To enable the type of file system to be identified from the mount point, use a prefix that indicates the type of file system as follows:
For mount points on a highly available local file system, use the /local prefix.
For mount points on the cluster file system, use the /global prefix.
The optimum distribution of spool directories and binary files among file systems depends on the grid configuration. See the following table.
Grid Configuration |
File System Configuration |
---|---|
The execution tier contains fewer than 200 hosts. |
Use a single shared NFS file system under the root of the Sun Grid Engine file system for the spool directories and binary files. |
The execution tier contains about 200 hosts, or the applications are disk intensive. |
Use a separate area on an NFS file system for the spool directories. |
The execution tier contains more than 200 hosts, or NFS performance is likely to be a problem. |
See the Sun Grid Engine documentation for alternate grid configurations. |
Use the questions in this section to plan the installation and configuration of Sun Cluster HA for Sun Grid Engine. Write the answers to these questions in the space that is provided on the data service worksheets in Configuration Worksheets in Sun Cluster Data Services Planning and Administration Guide for Solaris OS.

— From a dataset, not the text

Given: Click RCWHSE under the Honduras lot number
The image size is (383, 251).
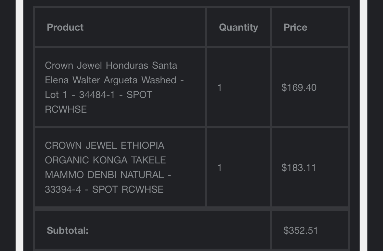Looking at the screenshot, I should click(66, 109).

Which resource group will you use for the following resources:
Logical host name resource
HAStoragePlus resource
NFS resource
Sun Grid Engine application resources
Use the answer to this question when you perform the following procedures:
What is the logical host name for the Sun Grid Engine resource? Clients access the data service through this logical host name.
Use the answer to this question when you perform the procedure How to Enable Sun Grid Engine to Run in a Cluster.
Which resources will you use for the components of Sun Grid Engine?
You require one resource for each component in the following list:
Queue master daemon
Scheduling daemon
Use the answer to this question when you perform the procedure Specifying Configuration Parameters for Sun Cluster HA for Sun Grid Engine Resources.
Where will the system configuration files reside?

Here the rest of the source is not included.